Barber v. Johnson

167 P. 800 | Or. | 1917

Lead Opinion

Mr. Justice McCamant

delivered the opinion of the court.

In 1903 the legislature 'passed an act providing the manner in which the inhabitants of a county might change their county seat. This act, incorporated in the Code as Sections 2877-2885, provides that a petition signed by qualified electors, equal in number to three fifths of the votes cast at the last general election, shall be necessary to initiate the proceeding. Plaintiff contends that this statute provides the only method by which a county seat may be changed without an act of the legislature or of the people under the initiative, providing for the change. It is admitted that the act of 1903 was not complied with' and plaintiff’s chief insistence is that the proceeding's taken were for this reason nugatory.

1. It is true, as contended by plaintiff, that an election held without authority of law is ineffectual for any purpose: Andrews v. Neil, 61 Or. 471, 478 (120 Pac. 383, 123 Pac. 32); Equi v. Olcott, 66 Or. 213, 215, 216 (133 Pac. 775). The'defendant contends that the election in question was authorized by the amendments to the Constitution providing for the initiative and refer- * endum and the legislation enacted for carrying these constitutional provisions into effect.
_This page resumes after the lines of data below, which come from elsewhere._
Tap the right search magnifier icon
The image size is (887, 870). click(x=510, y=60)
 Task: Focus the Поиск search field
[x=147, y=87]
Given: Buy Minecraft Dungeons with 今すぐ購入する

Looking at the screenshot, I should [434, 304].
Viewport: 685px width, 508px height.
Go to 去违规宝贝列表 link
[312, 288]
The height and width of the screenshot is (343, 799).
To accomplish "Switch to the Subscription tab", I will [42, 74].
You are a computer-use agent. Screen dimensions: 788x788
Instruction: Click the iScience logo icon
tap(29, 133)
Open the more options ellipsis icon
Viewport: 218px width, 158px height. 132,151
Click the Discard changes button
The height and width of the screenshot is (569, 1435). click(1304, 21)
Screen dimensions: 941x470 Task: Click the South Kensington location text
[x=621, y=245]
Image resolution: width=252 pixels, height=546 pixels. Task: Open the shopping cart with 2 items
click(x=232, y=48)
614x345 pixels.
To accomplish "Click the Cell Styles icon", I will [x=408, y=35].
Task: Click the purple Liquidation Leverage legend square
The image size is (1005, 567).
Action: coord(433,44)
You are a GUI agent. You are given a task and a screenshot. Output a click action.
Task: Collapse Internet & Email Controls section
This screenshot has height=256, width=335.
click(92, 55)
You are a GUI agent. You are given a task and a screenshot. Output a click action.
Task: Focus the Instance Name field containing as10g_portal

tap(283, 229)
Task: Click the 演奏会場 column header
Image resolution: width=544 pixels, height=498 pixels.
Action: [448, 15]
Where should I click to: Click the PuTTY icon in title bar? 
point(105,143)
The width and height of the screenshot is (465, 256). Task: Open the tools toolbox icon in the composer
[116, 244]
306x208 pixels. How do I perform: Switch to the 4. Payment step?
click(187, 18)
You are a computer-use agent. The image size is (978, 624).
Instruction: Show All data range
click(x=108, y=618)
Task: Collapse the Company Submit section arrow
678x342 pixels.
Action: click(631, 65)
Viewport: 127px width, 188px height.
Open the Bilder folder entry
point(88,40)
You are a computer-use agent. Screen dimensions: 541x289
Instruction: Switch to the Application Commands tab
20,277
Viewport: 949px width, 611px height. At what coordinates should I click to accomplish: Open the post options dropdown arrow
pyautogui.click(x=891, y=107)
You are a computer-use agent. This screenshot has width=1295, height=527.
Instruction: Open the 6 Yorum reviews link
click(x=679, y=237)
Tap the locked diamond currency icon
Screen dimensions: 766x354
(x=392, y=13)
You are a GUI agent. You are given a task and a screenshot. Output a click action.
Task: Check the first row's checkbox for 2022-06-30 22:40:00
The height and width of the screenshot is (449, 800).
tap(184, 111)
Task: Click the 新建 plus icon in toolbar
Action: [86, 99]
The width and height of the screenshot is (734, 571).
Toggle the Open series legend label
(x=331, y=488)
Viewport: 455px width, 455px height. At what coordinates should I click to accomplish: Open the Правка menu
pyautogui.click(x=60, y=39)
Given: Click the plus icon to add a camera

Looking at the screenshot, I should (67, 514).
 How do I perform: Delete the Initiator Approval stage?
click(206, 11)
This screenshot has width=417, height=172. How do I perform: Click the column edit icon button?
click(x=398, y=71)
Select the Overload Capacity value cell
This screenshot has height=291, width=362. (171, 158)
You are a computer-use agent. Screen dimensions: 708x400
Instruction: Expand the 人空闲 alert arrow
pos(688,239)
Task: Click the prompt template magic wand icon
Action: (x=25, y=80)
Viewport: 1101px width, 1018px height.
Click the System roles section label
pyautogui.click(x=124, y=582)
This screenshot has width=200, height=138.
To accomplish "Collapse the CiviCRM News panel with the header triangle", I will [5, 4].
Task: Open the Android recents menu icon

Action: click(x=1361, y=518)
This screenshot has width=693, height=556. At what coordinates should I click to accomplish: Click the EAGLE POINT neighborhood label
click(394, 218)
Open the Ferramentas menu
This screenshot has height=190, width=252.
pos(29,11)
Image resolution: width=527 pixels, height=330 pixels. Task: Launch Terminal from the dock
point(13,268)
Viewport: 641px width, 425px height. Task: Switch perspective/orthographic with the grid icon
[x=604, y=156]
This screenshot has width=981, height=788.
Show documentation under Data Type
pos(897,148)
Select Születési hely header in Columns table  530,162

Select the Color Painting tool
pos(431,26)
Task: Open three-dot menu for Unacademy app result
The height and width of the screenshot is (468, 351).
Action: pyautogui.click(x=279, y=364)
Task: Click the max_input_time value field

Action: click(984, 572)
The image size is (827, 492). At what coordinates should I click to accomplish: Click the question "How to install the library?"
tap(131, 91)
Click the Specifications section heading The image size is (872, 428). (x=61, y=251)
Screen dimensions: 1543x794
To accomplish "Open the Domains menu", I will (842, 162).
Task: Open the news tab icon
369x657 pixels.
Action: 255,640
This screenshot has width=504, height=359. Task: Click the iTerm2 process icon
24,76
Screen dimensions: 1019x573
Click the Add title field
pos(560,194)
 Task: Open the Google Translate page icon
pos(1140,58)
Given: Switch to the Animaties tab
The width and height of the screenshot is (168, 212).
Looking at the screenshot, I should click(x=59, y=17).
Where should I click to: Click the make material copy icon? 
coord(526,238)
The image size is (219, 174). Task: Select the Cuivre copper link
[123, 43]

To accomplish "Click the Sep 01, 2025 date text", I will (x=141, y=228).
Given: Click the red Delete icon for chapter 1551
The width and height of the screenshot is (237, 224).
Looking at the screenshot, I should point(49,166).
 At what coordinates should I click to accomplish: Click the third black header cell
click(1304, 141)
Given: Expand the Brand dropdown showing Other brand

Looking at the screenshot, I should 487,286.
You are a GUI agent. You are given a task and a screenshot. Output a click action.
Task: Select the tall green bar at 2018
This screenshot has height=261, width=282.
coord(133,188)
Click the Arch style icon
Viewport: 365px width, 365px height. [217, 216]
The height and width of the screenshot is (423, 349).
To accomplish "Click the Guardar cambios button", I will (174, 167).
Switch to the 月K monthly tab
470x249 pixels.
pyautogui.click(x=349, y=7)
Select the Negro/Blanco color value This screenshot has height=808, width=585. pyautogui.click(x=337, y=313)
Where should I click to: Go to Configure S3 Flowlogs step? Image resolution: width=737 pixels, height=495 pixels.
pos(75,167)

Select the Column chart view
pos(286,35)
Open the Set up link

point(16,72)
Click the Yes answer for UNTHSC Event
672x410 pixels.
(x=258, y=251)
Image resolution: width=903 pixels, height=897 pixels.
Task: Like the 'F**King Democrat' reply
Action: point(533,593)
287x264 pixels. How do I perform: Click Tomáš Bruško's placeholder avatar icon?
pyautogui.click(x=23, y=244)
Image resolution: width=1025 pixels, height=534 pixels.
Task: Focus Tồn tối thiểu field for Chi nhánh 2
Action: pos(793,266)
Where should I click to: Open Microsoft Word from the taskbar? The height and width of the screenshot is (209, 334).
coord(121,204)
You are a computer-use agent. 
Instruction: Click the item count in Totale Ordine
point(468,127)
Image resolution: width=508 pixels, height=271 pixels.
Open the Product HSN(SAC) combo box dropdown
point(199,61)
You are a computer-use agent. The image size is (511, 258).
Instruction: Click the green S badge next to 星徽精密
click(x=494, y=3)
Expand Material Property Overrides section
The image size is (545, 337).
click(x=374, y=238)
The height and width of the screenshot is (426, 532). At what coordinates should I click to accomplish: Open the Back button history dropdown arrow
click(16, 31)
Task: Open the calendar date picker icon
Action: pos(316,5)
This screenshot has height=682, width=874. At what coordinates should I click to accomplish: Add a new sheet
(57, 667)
The first of these amendments was adopted by the people in 1902. It provided that on petition of not to exceed eight per cent of the legal voters of the state, *393any proposed law or amendment to the Constitution should he put on the ballot to be voted on by the people at the next general election; also that a majority vote of those voting on the measure should be sufficient for its adoption.

In 1906 the Constitution was further amended by the addition of Section la to Article IV. This section is in part as follows:

“The initiative and referendum powers reserved to the people by this Constitution are hereby further reserved to the legal voters of every municipality and district, as to all local, special and municipal legislation, of every character, in or for their respective municipalities and districts. The manner of exercising said powers shall be prescribed by general laws, except that cities and towns may provide for the manner of exercising the initiative and referendum powers as to their municipal legislation.”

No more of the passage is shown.